** START OF Passage given **
Sramana Mitra: What big data applications do you see yourselves being stuck in to? Certain big data applications or big data genres have a certain text analytics component to them.
Seth Redmore: So you have a text. That is the first bit. But there is stuff that can be turned into text. That is what is interesting. Clients are asking, “How do I do media monitoring, and how do I take what people are saying on Twitter and be able to figure out if that has some sort of predictive implications for my lines of business.” That is one of the things that people are working on right now.
A big part of that is understanding intent. That is a big one – the continuous use of social media and understanding where it has predictive value and where it doesn’t. We are also starting to see a lot more with e-discovery. E-discovery was one of the earlier areas to adopt rigorous search stuff. But moving into text analysis has been problematic, because it is harder to explain to a jury. Search is easy to explain to a jury, relatively speaking. Text analysis involves a lot more of a knowledge base and probabilities, etc. That becomes much more difficult. But we are starting to see a lot of movement there. Those problems are interesting because you have a dump of data that you have to deal with very quickly.
In terms of turning things into text, one of the things we are starting to see is video. Say you have a text analysis engine that is watching closed captioning of a sports event. We know you are watching the video, but we are able to tag a certain event. For example, 31 minutes and 22 seconds is when the second goal against South Africa occurred. We know that because of what people are saying and we know who scored it, because it was said and put into the closed captioning. There is a lot of stuff that is being converted into text, so you can use text analysis on this material.
SM: If you look at your OEM customers, what are some big data companies that are doing big data applications but are using your technology in their systems?
** END OF Passage given **
§ **To be done**
a – Could you rewrite the stretch of the listing from the line containing "The height and width of the screenshot is (733, 956)." through the end of the listing, swapping "sidebar" for "side panel" and leaving everything else unchanged? Give back only those lines.
b – Can you carry on the interview on text analytics from the point where it stops?
The interview on text analytics and the listing come from unrelated sources.
** START OF Data to use **
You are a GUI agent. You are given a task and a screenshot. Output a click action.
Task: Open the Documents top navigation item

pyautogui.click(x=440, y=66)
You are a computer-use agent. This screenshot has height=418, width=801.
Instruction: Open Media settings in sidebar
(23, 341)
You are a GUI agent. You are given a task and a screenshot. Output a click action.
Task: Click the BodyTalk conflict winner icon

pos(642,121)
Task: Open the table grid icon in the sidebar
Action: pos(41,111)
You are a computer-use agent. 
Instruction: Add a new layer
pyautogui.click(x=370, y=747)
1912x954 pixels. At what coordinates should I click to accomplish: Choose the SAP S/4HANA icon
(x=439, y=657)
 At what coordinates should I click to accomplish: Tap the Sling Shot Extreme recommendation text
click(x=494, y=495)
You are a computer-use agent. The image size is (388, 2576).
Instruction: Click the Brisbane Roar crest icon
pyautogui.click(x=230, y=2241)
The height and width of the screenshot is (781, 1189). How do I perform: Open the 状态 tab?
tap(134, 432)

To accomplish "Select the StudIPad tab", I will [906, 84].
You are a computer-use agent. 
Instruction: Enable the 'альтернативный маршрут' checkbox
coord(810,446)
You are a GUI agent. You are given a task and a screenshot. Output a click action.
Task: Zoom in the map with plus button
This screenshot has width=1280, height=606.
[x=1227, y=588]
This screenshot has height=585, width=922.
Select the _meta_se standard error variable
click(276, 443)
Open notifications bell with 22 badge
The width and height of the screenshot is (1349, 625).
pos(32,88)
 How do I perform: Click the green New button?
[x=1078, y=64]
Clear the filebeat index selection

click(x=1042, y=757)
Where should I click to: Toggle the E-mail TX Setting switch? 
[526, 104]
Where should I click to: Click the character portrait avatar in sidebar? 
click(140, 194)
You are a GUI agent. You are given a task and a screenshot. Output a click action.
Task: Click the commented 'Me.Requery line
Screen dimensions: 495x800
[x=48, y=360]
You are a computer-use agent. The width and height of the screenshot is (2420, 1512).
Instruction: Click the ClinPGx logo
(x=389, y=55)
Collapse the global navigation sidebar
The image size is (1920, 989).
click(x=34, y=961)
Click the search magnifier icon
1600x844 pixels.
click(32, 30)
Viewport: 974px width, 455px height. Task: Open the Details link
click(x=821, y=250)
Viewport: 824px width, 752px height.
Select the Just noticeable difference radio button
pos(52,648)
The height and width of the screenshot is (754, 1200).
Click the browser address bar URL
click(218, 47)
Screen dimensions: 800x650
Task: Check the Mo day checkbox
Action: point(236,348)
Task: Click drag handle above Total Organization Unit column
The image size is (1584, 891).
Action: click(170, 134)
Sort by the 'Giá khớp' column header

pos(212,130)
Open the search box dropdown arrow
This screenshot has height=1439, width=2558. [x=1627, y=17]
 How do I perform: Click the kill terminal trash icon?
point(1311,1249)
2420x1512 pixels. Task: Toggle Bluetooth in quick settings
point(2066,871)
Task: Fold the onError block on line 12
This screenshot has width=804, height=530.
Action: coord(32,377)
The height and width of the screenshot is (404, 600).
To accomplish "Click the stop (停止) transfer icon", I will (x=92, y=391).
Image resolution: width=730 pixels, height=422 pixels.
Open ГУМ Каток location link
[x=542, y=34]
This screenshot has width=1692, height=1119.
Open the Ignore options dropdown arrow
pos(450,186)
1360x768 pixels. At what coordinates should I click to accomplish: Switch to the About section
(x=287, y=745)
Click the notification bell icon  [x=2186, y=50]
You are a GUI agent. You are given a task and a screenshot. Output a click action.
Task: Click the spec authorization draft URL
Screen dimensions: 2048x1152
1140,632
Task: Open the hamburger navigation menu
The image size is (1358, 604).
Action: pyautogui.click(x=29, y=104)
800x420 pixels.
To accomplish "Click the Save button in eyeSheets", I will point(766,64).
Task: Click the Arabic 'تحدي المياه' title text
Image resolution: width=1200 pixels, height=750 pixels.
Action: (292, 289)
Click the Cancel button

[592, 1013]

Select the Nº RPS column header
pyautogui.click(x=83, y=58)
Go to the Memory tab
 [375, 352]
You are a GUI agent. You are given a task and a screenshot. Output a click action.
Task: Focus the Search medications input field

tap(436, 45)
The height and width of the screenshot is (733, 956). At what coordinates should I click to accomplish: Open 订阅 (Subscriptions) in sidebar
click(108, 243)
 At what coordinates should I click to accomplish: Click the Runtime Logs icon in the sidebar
** END OF Data to use **
§ **Response list**
a –
The height and width of the screenshot is (733, 956). At what coordinates should I click to accomplish: Open 订阅 (Subscriptions) in side panel
click(108, 243)
 At what coordinates should I click to accomplish: Click the Runtime Logs icon in the side panel

b –
SR: I would say Oracle and Endeca are doing stuff that is fairly big data. If you are a BI, there are a couple of things you can do. If you look at text analysis, you can add to the analytical part, and you can add to information retrieval as well. I can consider them both big data problems. It is as interesting to find one piece of useful information as it is to understanding what is happening everywhere. DataSift is dealing with thousands of pieces of content per second. ProQuest is one of our customers, and they have newspapers back to the 19th century as well as a ton of other stuff coming in. Bitly is also one of them. Angus and MicroStrategy are as well. Angus is very much on the predictive analytics side, and MicroStrategy is a straight-up BI vendor. It is just a matter of scale: “How much stuff do you want and how much stuff is it before you consider it big data?” People consider big data to be a separate thing.
SM: It is not, but it is somewhat special when there is learning involved. I think part of the differentiators between old school BI an big data is if you want to do data on a large scale, you are going to need to use machine learning. That is the definition I use. The following question I was going to ask you is, what kind of learning systems are you plugging in to?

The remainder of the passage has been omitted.